Ce matin, le Premier ministre Habib Essid recevait les ambassadeurs du
G7 à Carthage. Ce soir, une interview de Béji Caïd Essebsi a été
diffusée sur la première chaîne publique, la Wataniya 1. Le président de
la République a déclaré être en faveur « d'un gouvernement d'union
nationale ». Et de préciser que le Premier ministre Essid pouvait le
diriger. Ou pas. Une déclaration qui intervient après plusieurs semaines
de déstabilisation à l'égard de ce dernier et de son équipe
ministérielle.
Habib Essid a fait les frais d'une campagne médiatique alimentée par le
microcosme politique. La une du Quotidien du 18 mai était intégralement
consacrée à ce sujet, photo du locataire de la Kasbah à l'appui. Et de
citer les états d'âme distillées par visiteurs et conseillers de
Carthage. L'un de ces derniers : un personnage clé de la galaxie
présidentielle. Croisé fortuitement, il décapite l'équipe
gouvernementale en trois phrases, sans langue de bois, évoquant des
ministres « incapables de faire le job, de communiquer avec les
Tunisiens ». Et de préciser que « le président, lui, dans le cadre de
ses prérogatives, la politique étrangère, agit ». Un propos tenu
spontanément qui démontre qu'une partie de Carthage avait décidé de
lâcher l'actuel occupant du 10 Downing Street tunisois. Désigné à ce
poste le 5 janvier 2015, Habib Essid n'a pas une mission facile.
Sans appartenance politique, ce haut fonctionnaire doit composer avec
une coalition de quatre partis dans un contexte économique et social
abrasif. L'homme a hérité d'une situation périlleuse : chômage et
inflation à la hausse, productivité et investissements à la baisse,
menace terroriste permanente. Son premier budget ne lui laisse presque
aucune marge de manœuvre. Le recours aux prêts (FMI, Banque mondiale…),
aux dons (la France a accordé un milliard d'euros sur quatre ans) et aux
aides en atteste.

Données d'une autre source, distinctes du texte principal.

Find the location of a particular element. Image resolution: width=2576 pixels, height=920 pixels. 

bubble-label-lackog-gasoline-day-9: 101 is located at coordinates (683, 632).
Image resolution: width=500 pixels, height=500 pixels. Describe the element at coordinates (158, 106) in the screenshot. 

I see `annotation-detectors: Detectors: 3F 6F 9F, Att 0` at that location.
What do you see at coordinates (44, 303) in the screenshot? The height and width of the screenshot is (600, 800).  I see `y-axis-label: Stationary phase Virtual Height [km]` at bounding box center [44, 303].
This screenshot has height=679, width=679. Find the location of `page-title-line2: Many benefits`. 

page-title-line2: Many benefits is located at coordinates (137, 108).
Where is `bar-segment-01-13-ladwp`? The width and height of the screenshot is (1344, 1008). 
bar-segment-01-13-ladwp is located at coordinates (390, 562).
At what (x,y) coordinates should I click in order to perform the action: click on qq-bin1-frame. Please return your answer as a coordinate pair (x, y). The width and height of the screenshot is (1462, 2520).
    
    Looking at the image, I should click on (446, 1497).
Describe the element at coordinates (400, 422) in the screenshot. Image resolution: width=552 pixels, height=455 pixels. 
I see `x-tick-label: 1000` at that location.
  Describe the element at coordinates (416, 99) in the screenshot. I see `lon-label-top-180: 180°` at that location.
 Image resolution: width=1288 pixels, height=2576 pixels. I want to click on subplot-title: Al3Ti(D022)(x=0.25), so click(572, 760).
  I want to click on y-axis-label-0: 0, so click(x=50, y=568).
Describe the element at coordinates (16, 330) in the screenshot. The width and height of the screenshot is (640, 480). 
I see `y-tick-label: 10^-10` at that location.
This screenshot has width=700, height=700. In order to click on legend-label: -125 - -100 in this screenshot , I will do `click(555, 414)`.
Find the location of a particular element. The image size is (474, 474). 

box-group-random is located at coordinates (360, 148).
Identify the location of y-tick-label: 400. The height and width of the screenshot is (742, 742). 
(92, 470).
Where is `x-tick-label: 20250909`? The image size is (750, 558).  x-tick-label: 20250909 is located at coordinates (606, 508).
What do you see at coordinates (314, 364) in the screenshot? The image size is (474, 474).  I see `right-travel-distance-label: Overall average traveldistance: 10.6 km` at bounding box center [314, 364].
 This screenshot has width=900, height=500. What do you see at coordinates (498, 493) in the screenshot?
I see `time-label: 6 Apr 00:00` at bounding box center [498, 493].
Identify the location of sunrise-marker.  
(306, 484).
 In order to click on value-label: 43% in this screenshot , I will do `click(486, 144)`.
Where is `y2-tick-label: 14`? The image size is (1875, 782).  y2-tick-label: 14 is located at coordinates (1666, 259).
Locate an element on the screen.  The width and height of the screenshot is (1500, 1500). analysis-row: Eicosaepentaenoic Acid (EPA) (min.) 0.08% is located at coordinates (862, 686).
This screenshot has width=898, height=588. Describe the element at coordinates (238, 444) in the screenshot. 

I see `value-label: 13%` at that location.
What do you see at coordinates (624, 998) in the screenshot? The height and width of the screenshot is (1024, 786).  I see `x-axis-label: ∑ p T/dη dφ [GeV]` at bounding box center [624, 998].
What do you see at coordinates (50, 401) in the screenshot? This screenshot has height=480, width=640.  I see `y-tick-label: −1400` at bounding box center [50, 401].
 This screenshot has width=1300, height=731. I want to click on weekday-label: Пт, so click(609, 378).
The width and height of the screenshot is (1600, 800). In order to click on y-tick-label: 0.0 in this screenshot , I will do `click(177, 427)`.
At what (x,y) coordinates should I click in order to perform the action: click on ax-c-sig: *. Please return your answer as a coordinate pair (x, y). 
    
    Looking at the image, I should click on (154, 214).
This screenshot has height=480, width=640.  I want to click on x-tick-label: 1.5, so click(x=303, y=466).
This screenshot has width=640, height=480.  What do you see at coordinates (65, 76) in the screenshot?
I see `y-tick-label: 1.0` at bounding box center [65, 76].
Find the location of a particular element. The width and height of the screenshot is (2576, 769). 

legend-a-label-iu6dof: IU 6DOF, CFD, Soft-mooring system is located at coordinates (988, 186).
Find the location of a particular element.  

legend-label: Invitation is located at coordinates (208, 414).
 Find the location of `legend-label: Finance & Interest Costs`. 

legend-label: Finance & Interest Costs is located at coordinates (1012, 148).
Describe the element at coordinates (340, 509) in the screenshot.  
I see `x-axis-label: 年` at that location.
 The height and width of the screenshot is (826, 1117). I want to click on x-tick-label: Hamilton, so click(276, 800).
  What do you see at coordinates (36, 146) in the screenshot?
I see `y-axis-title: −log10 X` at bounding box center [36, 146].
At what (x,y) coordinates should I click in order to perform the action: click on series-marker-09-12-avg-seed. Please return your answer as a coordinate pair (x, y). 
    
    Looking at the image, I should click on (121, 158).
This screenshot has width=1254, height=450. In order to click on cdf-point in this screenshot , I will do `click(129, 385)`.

Seul un redémarrage économique encouragé par des
réformes structurelles pourrait contribuer à relancer une croissance
trop faible (1 % au premier trimestre 2016) pour créer de l'emploi.
Changer Essid signifierait alors changer de politique. En septembre
dernier, un ministre lâchait, amer, « nous ne gouvernons pas, nous
gérons au jour le jour ». La décision de changer de Premier ministre
n'incombe pas au président de la République mais aux parlementaires
selon la Constitution. Aux groupes qui soutiennent Habib Essid de
décider de son sort. D'après BCE, c'est le cas. Sans omettre
l'importance d'Ennahda, allié indéfectible depuis la séquence électorale
de 2014. Si la formation retire sa confiance au gouvernement, 69 élus
(sur 217), les jours seront comptés pour ce dernier. Pour l'instant, le
parti de Rached Ghannouchi a effectué sa mue en séparant la politique de
la prédication. La proposition énoncée par BCE vient au lendemain d'une
rencontre entre les deux hommes. On imagine que des noms ont été
évoqués pour succéder à Essid.
La volonté présidentielle est, selon ses propos, issue de rencontres
avec les leaders des principales formations politiques. Selon son
analyse, BCE estime que ce que les réseaux sociaux nomment le « GUN »
(gouvernement d'union nationale) n'aurait de sens que si l'UGTT et
l'UTICA l'intégraient. M. Abassi, le secrétaire général du puissant
syndicat, a déjà répondu par la négative. Pour l'UTICA, sa présidente
Ouided Bouchamaoui expliquait avoir déjà refusé à deux reprises le job
de Premier ministre car elle veut diriger, trancher, avancer. Ce qui est
plus que délicat quand quatre partis constituent le socle
gouvernemental. En 2013, un dialogue national avait été instauré pour
mettre en place un gouvernement de technocrates. Mais le tempo politique
n'était pas similaire. Nidaa Tounes a remporté les élections
législatives pour un mandat de cinq ans fin 2014. Et BCE a été élu
président de la République tunisienne pour un quinquennat. Une union
nationale a-t-elle du sens quand les urnes ont tranché ? Et changer
Habib Essid et ses ministres a-t-il une réelle efficacité ? BCE mise
beaucoup sur le plan quinquennal 2016-2020 qui sera présenté fin
novembre aux investisseurs internationaux. Seule certitude : ce sera le
sixième gouvernement que connaîtra la Tunisie en cinq ans.